De rechtbank is van oordeel dat vooralsnog niet aannemelijk is geworden dat de veroordeelde nu en in de toekomst over onvoldoende financiële draagkracht zal beschikken om aan een hem op te leggen betalingsverplichting te voldoen.
Ook overigens is niet gebleken van feiten en omstandigheden, op grond waarvan het door veroordeelde te betalen geldbedrag lager zou moeten worden vastgesteld dan op het geldbedrag van het geschatte voordeel.
De rechtbank zal gelet op het vorenstaande het door veroordeelde te betalen geldbedrag vaststellen op
€ 431.281,85.

7.Toepasselijke wettelijke bepaling

De op te leggen maatregel is gegrond op artikel 36e Sr.

8.Beslissing

De rechtbank:
stelt het bedrag, waarop het wederrechtelijk voordeel wordt geschat, vast op
€ 431.281,85(
vierhonderdeenenderdertigduizend tweehonderdeenentachtig euro en vijfentachtig eurocent);
legt aan [veroordeelde] op de verplichting tot betaling aan de staat van een geldbedrag ter grootte van
€ 431.281,85(
vierhonderdeenenderdertigduizend tweehonderdeenentachtig euro en vijfentachtig eurocent), ter ontneming van het geschatte wederrechtelijk verkregen voordeel;
wijst de vordering voor het overige af; en
bepaalt de duur van de gijzeling die met toepassing van artikel 6:6:25 van het Wetboek van Strafvordering ten hoogste kan worden gevorderd op
drie jaren.
Samenstelling rechtbank en uitspraakdatum
Dit vonnis is gewezen door:
mr.
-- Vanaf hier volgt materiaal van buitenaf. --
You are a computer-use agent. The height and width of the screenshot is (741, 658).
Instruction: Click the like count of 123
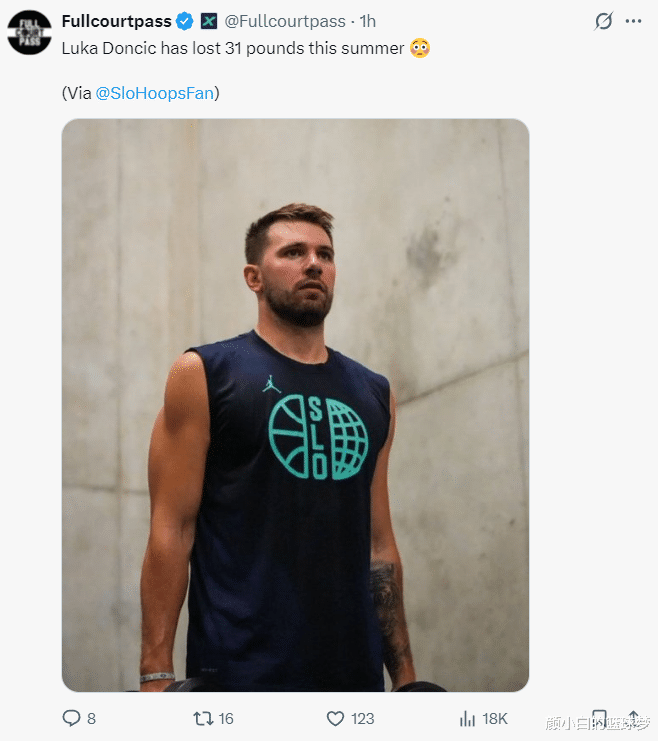362,718
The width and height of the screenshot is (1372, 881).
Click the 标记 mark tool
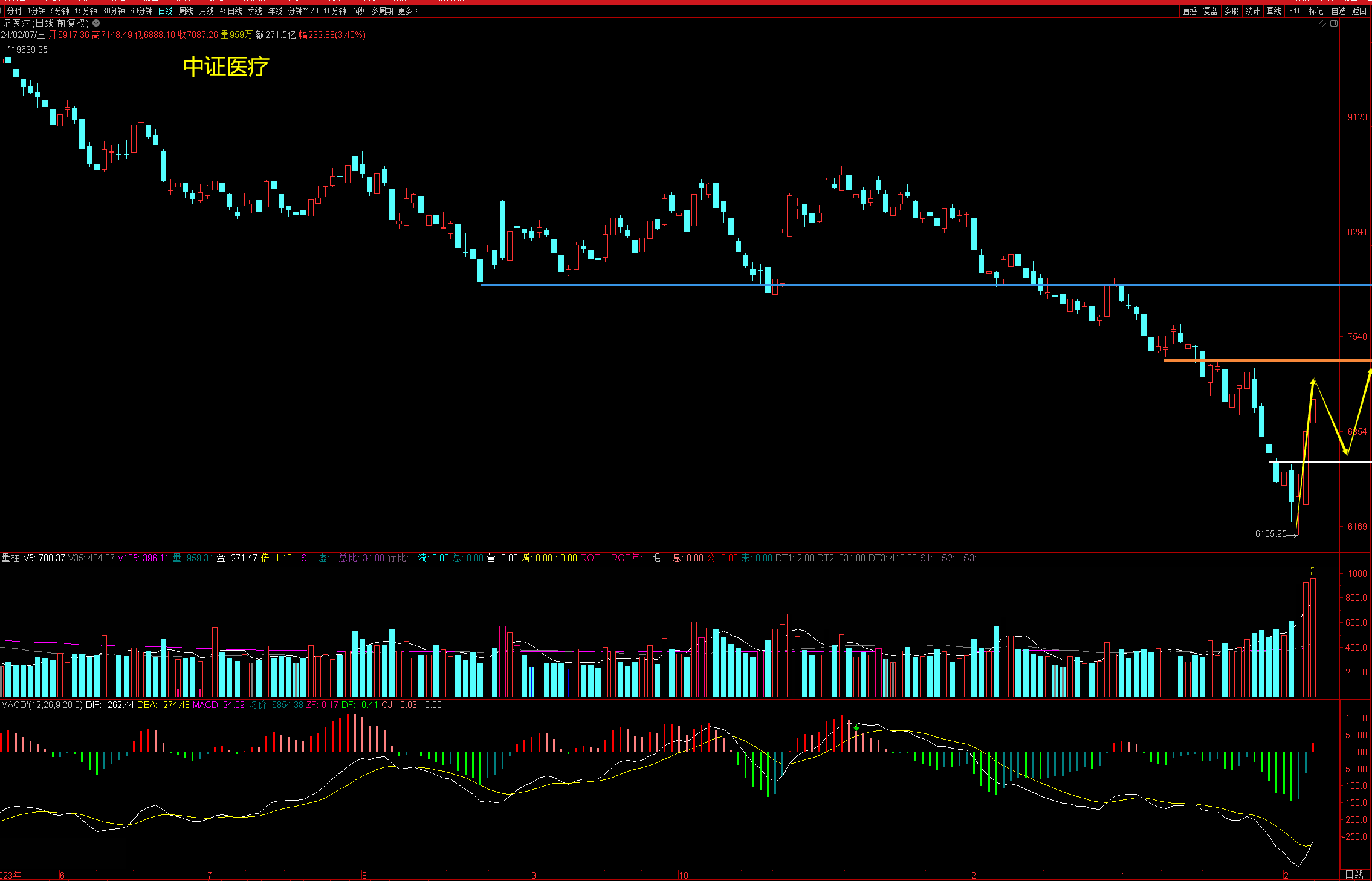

A. Talmricht, voorzitter,
mrs. J.M. Jongkind en D.H. Bakker, rechters,
in tegenwoordigheid van de griffiers mr. L. Verheul en mr. A.C. ten Klooster,
en uitgesproken op de openbare terechtzitting van 28 augustus 2025.

Voetnoten

1.De hierna door de rechtbank in de voetnoten als processen-verbaal aangeduide bewijsmiddelen zijn in de wettelijke vorm opgemaakt door personen die daartoe bevoegd zijn en voldoen ook overigens aan de daaraan bij wet gestelde eisen.
2.Een proces-verbaal aantreffen hennepkwekerij, opgemaakt door de politie Eenheid Noord-Holland d.d. 22 oktober 2024, dossierpagina 31 e.v.
3.Zie het proces-verbaal van bevindingen, opgemaakt door [naam] op 11 augustus 2025 (ongenummerd).
4.Zie het proces-verbaal van aangifte met bijlagen, opgemaakt door de politie Eenheid Noord-Holland d.d. 14 september 2023, dossierpagina 296.
5.Een proces-verbaal aantreffen hennepkwekerij, opgemaakt door de politie Eenheid Noord-Holland d.d. 22 oktober 2024, dossierpagina 31 e.v.
6.Gerechtshof ’s-Hertogenbosch d.d. 7 oktober 2021, ECLI:NL:GHSHE:2021:3046.